Article:
=-=-=-=-=

Lii Gear Mr. Octopus: Review

Adam tests the Lii Gear Mr Octopus, from Suburban, Hong Kong.

One comment

It’s always exciting to check out new items from lesser-known makers from different backgrounds. Lii Gear is a Chinese manufacturer that has grown over the past few years. Their designs focus on urban users, drawing inspiration from the tactical and techwear world. They produce bags and accessories in a variety of fabrics and use some exotic hardware. Lii Gear have picked up a steady following, being more easily available in Asia than other parts of the world. Notably, their collaboration with Strato Gears was covered on this site last year.

Lii’s own line was not well distributed to North America or Europe until being picked up by Suburban, a specialist carry retailer in Hong Kong, who have forged a strong connection with the pack enthusiast community and helped link the Western and Eastern halves of the industry with fans on both sides. Today we will take a look at their Mr. Octopus pack and see what they have to offer.

Tech Specs

Capacity18l1098 Cubic Inches
Dimensions taken from

Quality and Comfort

Build quality on Mr. Octopus is good-to-excellent. There are no stray stitches or crooked pieces. The bag is made from a a fabric they call “Black Fog.” It’s softer and lighter than 500d Cordura, with a slight sheen to it that I believe is meant to be similar to Dyneema. Lii did not use binding tape on the bag. Zippers are water repellent and No. 8 in size.

Comfort on the bag is good. The bag is smaller and likes to ride higher on the back. The straps are wide and heavily padded. Straps can be adjusted for height and completely removed if the user wanted to convert the bag to a sling. Carbon fibre pieces sit mid-way up the straps, presumably to add stability and prevent rolling, though this isn’t really clear. Lii uses tube style attachment points for an optional waist belt. Note also the zippered hydration or cord port over the pack’s left shoulder.

=-=-=-=-=

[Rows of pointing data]
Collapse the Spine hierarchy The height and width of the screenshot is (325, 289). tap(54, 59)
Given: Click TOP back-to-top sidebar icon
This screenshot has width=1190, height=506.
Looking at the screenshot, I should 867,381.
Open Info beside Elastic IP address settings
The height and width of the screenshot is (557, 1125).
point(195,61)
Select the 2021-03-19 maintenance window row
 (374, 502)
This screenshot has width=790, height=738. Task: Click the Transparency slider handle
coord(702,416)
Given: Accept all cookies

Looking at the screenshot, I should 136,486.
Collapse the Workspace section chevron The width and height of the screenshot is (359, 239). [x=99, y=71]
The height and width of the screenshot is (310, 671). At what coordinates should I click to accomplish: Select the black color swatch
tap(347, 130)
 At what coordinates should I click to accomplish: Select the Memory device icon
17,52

=-=-=-=-=

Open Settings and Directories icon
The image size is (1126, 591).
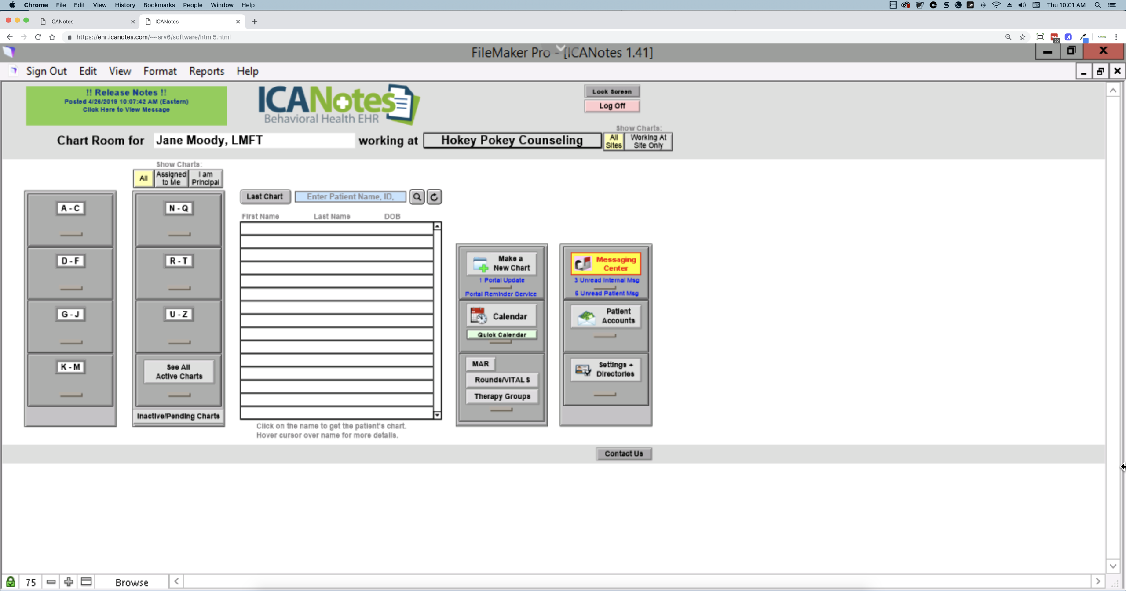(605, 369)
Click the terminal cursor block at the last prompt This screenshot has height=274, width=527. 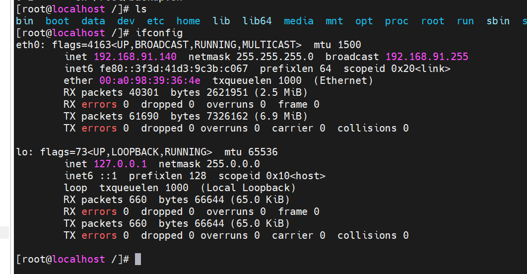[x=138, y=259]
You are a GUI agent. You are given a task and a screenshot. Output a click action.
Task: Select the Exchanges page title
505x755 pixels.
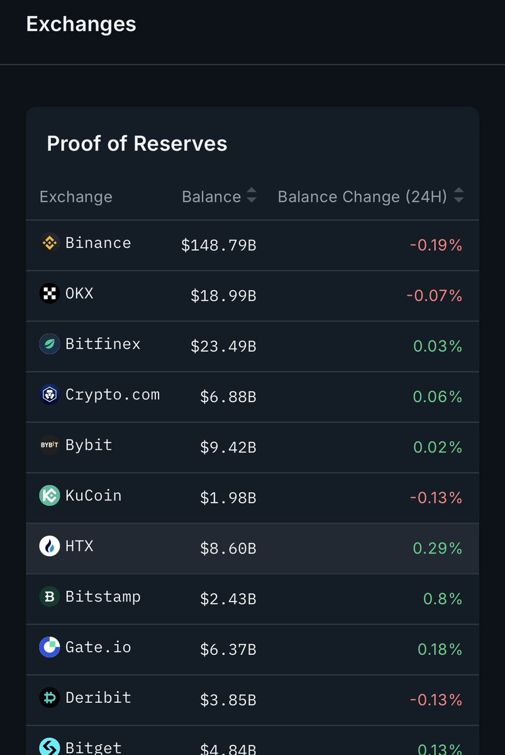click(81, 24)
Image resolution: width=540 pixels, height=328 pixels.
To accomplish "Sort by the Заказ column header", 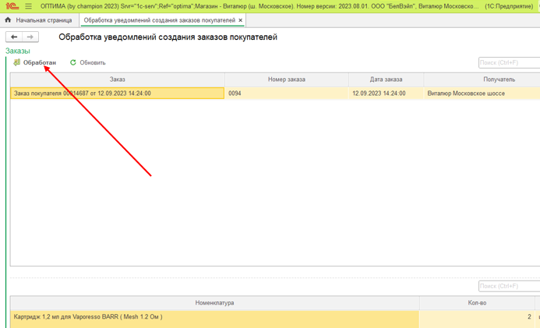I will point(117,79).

=-=-=-=-=

What you will do:
(a) Decide whether each statement agrees with the Mr. Octopus review, and support each yes or no with the deciding words of the review, quoted exactly: (i) Lii Gear is a Chinese manufacturer; (ii) binding tape was used on the bag; (iii) the zippers are No. 10 in size.
(b) Pick up the Mr. Octopus review after its last sentence and keep writing it.

Per-task answers:
(a)
(i) Yes: "Lii Gear is a Chinese manufacturer that has grown over the past few years."
(ii) No: "Lii did not use binding tape on the bag."
(iii) No: "Zippers are water repellent and No. 8 in size."

(b)
Organization and Access

The face of Mr. Octopus offers 4 columns and 5 rows of PALS webbing for accessories, two vertical zippers to access the main compartment and a small accessory pocket at the top. There is also a loop field for patches that sits atop a velcro flap that allows the front panel to completely open up.

Each side of the pack features another PALS field, a loop field for more patches and a water bottle pocket. The bottle pocket are elasticized and will accept 1 liter bottles, though they will eat into internal volume. The top access zipper runs partly down the side and leaves room for upper attachment points for beavertail type accessories.

The bottom on the pack is mostly slick, save four lower attachment tabs and the grab handle. There are paracord counter zipper pulls that can be seen from this angle as well.

Looking into the top of the pack there are three attachment tabs atop the back panel and a hydration sleeve. There is a plastic frame sheet with an aluminum stay behind this.

Each side of Mr. Octopus can be accessed independently through one of the vertical zippers.

Lifting the hook and loop flap and unzipping each side of the the bag allows the front panel to be completely opened up. There are a series of rec rings around the perimeter to accept accessories and two vertical dump pockets on each wall that are best accessed from the top opening. The inside of the flap is fleece lined and will accept hook backed accessories.

What’s Perfect

  • Pricing comes in around $200. Given the features, I think this is about right.
  • Access to the main compartment is both somewhat unique and actually useful. I like the option to access the pack from the top, either side or via the full panel.
  • Useable, low profile bottle pockets are always appreciated.
  • Carry comfort is good enough for a pack this size. Really. It’s a little bag.
  • The plastic frame sheet and aluminium stay are rigid and really keep the pack upright. Well done here.

What’s Not

  • Number 1 gripe – the vertical zippers are No. 8 instead of No. 10. They are plenty stout, but not smooth enough to allow the user to rip open the panel. Instead the user must use the individual zipper pulls on each side. Perhaps one could add their own cord that spans the two?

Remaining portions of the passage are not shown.